- Problems to solve -
A) In the newsgroup post about modeling a temperature controller with objects, what does the heating?
B) Write the next part of the newsgroup post about modeling a temperature controller with objects, starting right after its last line.

- Source extract -
*****

Re: Haven't done anything real with OOP yet.

From: H. S. Lahman (h.lahman_at_verizon.net)
Date: 10/29/04


Date: Fri, 29 Oct 2004 17:11:21 GMT

Responding to Hansen...

>>Actually, the temperature controller is probably a good candidate for
>>OO. It is more akin to R-T/E development than something like operations
>>research algorithms. Let's look at a couple of the objects you
>>identified in your blitz...
>
>
> Every peice would have their own set of parameters and state variables,
> which could in principle all be contained in a structure whose pointer is
> passed around. As objects I don't think they'd have a lot of member
> functions, just a transfer function that returns some output when given an
> input. Plus the usual maintenance like initializers, destructors, and
> things that set the parameters like the setpoint or heat capacity.

True, as I eventually pointed out.

>
>
>>Plant. I assume this is the hardware that actually provides heating and
>>cooling (e.g., an HVAC installation). Seems reasonable.
>
>
> It's the thing whose behavior is to be controlled. In my case it's a
> target cell filled with liquid helium-3, and we want to control the
> temperature. The heating is done by an electrical resistor epoxied to the
> back. But that doesn't really matter. Heat goes in, heat comes out, a
> temperature is measured. The transfer function is an exponential.

*****

- Data listing -
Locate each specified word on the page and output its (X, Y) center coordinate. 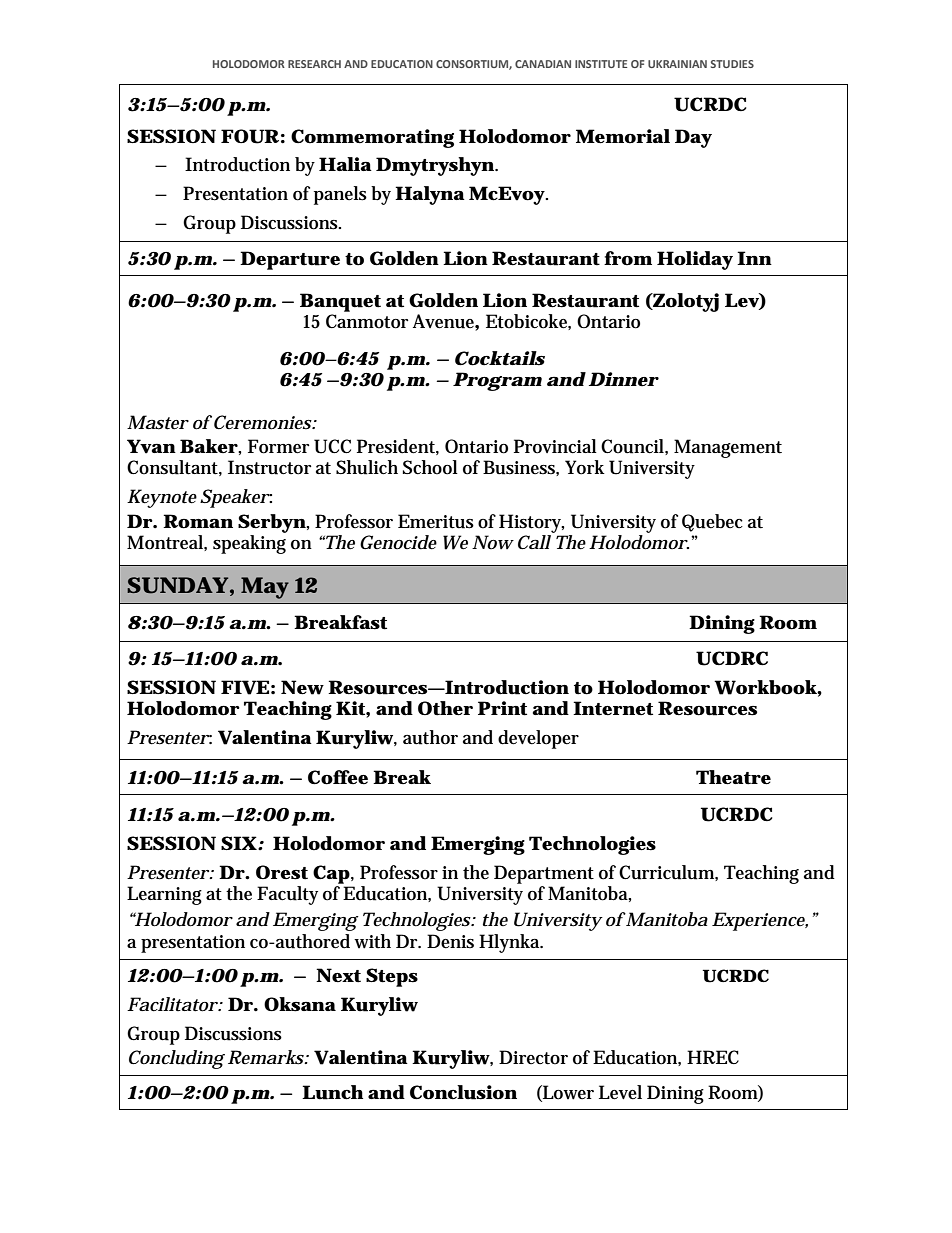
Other (445, 708)
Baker (209, 446)
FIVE (245, 687)
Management (728, 448)
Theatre (733, 777)
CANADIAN (543, 64)
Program (497, 381)
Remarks (267, 1057)
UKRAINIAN (677, 64)
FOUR (250, 136)
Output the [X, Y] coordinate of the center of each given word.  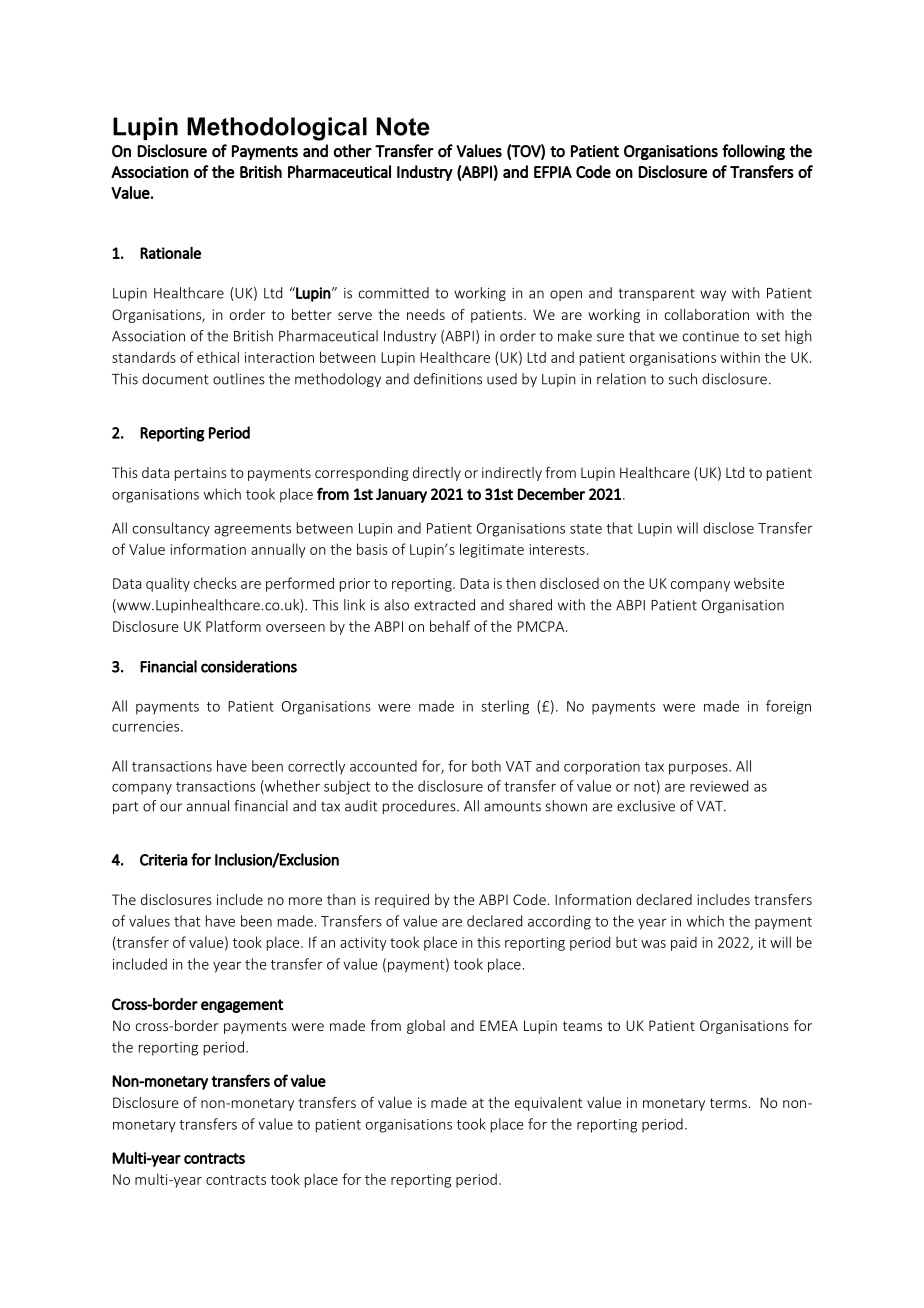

*****

- Outputs for the tasks -
A) An electrical resistor epoxied to the back.

B)
OK, then Plant is more like what I assumed for Building and the Resistor
is what I was thinking of as the HVAC hardware. I think it might be
clearer, though, when one gets to control actions to think in terms of
Cell and Resistor as separate entities. Plant is a bit ambiguous about
whether it includes the resistor or not.

>
>
>>Thermometer. Somebody has to track the actual temperature, so this
>>seems reasonable also. [I suspect the problem would only be interesting
>>if there were multiple Thermometers in, say, a building and one had to
>>get an average or something. That computation would probably be a
>>responsibility of the container, such as a Building entity.]
>>
>>Electronics. This sounds like a surrogate for hardware associated with
>>the Thermometer. One communicates with it by reading/writing registers
>>but otherwise one really doesn't care about it. Could the register
>>read/writes be encapsulated in the Thermometer methods? Probably.
>
>
> The thermometer is a germanium resistor, it has an R(T). That's
> converted to a voltage by a lock-in amplifier reading a bridge circuit,
> the lock-in has a low-pass filter, so it's a little more than just a
> multiplying factor. And the output is passed along to the computer.
> I've thought of the whole set as a logical unit.

OK. But that just says that Thermometer has to do something more
complicated than returning a memory location's value when getTemperature
is invoked. One of the nice things about abstraction is that it allows
one to hide such details via encapsulation (in this case method
implementation) from the Big Picture. So the electronics is important
to the way the temperature is computed in Thermometer but not to how the
temperature is controlled in Plant.

>
>
>>Control Loop. For an OO reviewer the klaxons would be sounding here.
>>This sounds very procedural or functional. That is, it sounds like a
>>behavior responsibility rather than a entity. For example, it might be
>>a logical behavior of something else, like Building.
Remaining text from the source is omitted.